The bill uses State certifications plus a market-access prohibition as its enforcement mechanism rather than imposing a federal command-and-control preemption sweep. That design pressures States to conform, but it creates a sharp cliff: noncertifying States will be barred from receiving newly constructed chassis-free units, which can fragment markets and create cross-state distribution and legal complexity for manufacturers and lenders.
A manufacturer that builds to the new federal definition could find itself unable to sell into multiple States depending on certification timing.

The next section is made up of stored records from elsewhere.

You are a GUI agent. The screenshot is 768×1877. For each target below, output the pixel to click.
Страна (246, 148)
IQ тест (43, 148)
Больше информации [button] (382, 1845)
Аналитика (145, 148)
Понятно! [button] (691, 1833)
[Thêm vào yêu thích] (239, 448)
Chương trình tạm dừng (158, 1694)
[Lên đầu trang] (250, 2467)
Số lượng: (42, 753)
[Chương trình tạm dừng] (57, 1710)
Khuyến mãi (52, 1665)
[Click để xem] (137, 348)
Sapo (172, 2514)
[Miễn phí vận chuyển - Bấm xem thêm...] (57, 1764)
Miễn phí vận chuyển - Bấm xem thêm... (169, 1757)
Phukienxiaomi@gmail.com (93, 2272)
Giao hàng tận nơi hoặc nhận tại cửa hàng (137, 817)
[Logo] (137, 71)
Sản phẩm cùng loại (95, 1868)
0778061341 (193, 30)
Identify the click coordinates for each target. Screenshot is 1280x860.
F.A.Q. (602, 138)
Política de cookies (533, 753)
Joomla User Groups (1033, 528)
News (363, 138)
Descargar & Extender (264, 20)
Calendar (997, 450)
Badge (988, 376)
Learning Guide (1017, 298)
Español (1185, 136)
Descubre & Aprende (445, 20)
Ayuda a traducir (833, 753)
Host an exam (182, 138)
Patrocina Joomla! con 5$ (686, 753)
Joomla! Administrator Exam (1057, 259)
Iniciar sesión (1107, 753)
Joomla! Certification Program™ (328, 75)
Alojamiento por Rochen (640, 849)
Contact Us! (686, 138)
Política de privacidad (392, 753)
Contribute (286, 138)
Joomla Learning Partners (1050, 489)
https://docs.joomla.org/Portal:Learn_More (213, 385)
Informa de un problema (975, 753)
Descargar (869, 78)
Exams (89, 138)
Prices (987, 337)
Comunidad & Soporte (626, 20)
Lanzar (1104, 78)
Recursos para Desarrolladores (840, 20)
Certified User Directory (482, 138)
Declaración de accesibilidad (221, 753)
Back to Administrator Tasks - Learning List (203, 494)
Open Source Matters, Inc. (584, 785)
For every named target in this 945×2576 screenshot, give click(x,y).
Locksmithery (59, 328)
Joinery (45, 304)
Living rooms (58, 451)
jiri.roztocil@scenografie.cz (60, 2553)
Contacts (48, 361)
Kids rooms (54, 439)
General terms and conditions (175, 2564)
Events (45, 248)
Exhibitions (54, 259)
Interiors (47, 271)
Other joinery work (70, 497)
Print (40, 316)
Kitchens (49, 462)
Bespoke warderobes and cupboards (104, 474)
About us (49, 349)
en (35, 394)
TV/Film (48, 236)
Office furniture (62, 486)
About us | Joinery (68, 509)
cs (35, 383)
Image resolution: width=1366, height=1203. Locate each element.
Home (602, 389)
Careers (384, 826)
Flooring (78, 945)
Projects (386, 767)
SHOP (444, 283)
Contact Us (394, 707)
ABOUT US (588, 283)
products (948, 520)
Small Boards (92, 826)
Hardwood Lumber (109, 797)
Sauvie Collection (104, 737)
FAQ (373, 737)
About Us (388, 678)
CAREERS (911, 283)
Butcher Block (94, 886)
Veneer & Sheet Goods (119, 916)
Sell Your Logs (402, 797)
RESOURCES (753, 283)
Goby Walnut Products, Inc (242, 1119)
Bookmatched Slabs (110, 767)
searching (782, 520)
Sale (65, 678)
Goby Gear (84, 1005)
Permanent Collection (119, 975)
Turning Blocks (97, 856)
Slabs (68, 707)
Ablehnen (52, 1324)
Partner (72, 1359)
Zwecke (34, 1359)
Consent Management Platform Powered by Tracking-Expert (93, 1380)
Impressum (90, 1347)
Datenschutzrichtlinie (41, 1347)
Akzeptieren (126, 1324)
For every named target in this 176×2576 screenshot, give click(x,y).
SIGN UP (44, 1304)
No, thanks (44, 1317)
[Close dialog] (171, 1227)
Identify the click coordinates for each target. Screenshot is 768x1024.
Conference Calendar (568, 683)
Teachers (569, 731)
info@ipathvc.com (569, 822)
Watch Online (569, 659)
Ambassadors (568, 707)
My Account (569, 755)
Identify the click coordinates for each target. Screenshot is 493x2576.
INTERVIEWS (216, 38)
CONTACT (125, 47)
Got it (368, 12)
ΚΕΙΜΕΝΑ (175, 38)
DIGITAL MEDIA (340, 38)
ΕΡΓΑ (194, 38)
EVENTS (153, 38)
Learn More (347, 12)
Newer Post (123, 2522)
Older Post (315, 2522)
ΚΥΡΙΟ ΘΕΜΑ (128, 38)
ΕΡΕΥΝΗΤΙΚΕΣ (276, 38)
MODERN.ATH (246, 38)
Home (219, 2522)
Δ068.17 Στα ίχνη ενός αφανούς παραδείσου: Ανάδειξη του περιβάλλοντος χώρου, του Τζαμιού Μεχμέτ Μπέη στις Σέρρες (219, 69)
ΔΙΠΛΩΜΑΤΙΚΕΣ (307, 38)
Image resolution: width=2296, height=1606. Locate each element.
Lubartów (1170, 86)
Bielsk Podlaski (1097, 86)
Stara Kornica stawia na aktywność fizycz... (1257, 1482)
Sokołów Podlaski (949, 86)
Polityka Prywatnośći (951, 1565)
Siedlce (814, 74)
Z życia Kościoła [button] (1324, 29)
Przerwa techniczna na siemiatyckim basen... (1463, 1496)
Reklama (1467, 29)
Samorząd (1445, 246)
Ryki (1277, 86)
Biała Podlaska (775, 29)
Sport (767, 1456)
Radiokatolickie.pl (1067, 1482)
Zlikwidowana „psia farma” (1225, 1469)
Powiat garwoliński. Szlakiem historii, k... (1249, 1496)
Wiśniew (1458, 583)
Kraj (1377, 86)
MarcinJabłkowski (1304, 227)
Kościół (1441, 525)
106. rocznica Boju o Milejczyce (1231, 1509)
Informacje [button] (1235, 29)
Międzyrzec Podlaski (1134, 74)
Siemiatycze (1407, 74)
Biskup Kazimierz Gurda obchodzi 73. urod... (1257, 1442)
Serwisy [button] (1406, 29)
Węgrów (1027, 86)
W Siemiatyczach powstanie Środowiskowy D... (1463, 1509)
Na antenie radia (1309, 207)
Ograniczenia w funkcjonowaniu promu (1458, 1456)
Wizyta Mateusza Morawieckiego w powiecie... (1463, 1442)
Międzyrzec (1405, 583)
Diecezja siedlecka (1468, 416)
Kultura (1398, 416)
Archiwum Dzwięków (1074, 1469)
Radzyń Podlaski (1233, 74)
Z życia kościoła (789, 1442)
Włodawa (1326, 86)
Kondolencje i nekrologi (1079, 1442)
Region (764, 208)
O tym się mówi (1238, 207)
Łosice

Several implementation questions are unresolved in the text. “Parity” is a policy-loaded term — the bill lists several areas (financing, title, insurance, taxes, transportation, installation) but ties other necessary changes to determinations by HUD after consultation with the consensus committee. That delegates significant rulemaking judgment to HUD and the industry committee, making the scope of required State statutory change somewhat indeterminate until HUD issues form guidance.
The interplay with state vehicle-titling laws, local building codes, mortgage collateral rules, and tax assessment practices will require coordinated statutory and regulatory edits that many States do not typically rush to enact.
Finally, while the bill authorizes HUD to coordinate with other federal agencies, it does not automatically change program-specific rules (for example, agency underwriting manuals for FHA, VA, or USDA financing). Those agencies may still need separate regulatory or administrative actions to treat chassis-free homes identically in practice, or financing gaps will persist even in certifying States.